--- PAGE TEXT Enclosed Below ---

3.1 To inform the committee, NICE did a rapid review of the published literature on the efficacy and safety of this procedure. This comprised a comprehensive literature search and detailed review of the evidence from 9 sources, which was discussed by the committee. The evidence included 6 case series, 2 non-randomised comparative studies and 1 case report, and is presented in table 2 of the interventional procedures overview. Other relevant literature is in the appendix of the overview.
3.2 The specialist advisers and the committee considered the key efficacy outcomes to be: patient-reported outcome measures, tumour ablation, reduction in tumour recurrence rates and survival.
3.3 The specialist advisers and the committee considered the key safety outcomes to be: bleeding, pain and bladder perforation.
3.4 Patient commentary was sought but none was received.
3.5 The committee was informed that this procedure is used in 2 distinct groups:
for people with small superficial tumours, when the intention is to completely ablate the tumour
for symptom control in people with more advanced disease who are unfit for, or unwilling to have, surgery.
3.6 The technology used in this procedure is evolving.
3.7 A chemical may be instilled into the bladder to aid with tumour detection, using a blue light.
3.8 The committee was informed that it may not always be necessary to stop anticoagulant or antiplatelet therapy before this procedure.

--- End of Enclosed PAGE TEXT ---

EXERCISE SET:
A. From the text on the bladder tumour procedure, extract the passage that begins at the words "3.4 Patient commentary" and stops after "a blue light.".
B. According to the text on the bladder tumour procedure, why may a chemical be instilled into the bladder?
The data that follows has no connection to the text on the bladder tumour procedure.

--- ENTRIES SHOWN Enclosed Below ---

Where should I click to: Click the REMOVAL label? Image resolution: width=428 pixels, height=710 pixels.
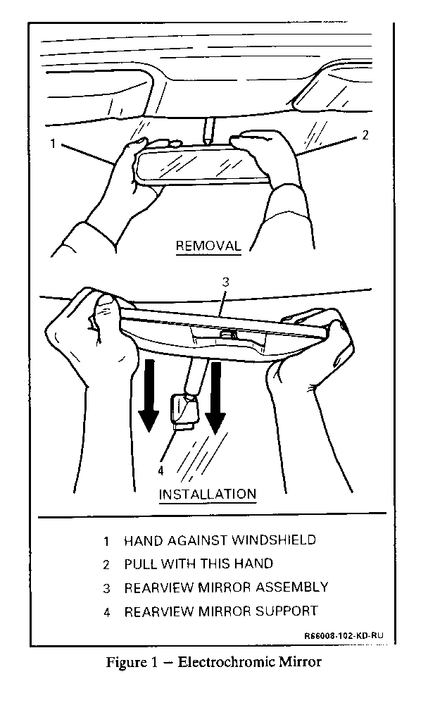(208, 247)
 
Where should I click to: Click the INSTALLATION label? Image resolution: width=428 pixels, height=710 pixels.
(208, 494)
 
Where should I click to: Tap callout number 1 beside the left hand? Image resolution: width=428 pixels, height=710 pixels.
(53, 144)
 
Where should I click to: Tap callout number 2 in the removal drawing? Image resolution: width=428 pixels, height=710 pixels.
(365, 135)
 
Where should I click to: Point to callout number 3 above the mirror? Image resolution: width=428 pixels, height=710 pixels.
(226, 282)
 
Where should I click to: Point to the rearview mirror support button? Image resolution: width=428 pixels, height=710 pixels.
(185, 411)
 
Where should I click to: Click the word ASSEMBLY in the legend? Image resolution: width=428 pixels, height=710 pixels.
(292, 587)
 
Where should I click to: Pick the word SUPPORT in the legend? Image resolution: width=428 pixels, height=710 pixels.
(287, 611)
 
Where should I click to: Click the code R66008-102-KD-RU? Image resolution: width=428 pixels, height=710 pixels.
(344, 636)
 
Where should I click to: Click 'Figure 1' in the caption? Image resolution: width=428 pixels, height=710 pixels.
(132, 663)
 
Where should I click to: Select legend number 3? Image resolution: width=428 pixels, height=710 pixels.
(106, 588)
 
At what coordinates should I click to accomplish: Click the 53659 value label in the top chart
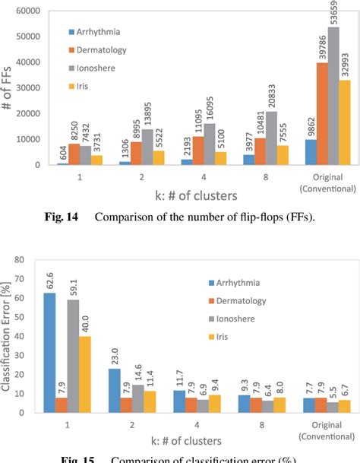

--- End of Enclosed ENTRIES SHOWN ---

EXERCISE RESPONSES:
A.
3.4 Patient commentary was sought but none was received.
3.5 The committee was informed that this procedure is used in 2 distinct groups:
for people with small superficial tumours, when the intention is to completely ablate the tumour
for symptom control in people with more advanced disease who are unfit for, or unwilling to have, surgery.
3.6 The technology used in this procedure is evolving.
3.7 A chemical may be instilled into the bladder to aid with tumour detection, using a blue light.

B. A chemical may be instilled into the bladder to aid with tumour detection, using a blue light.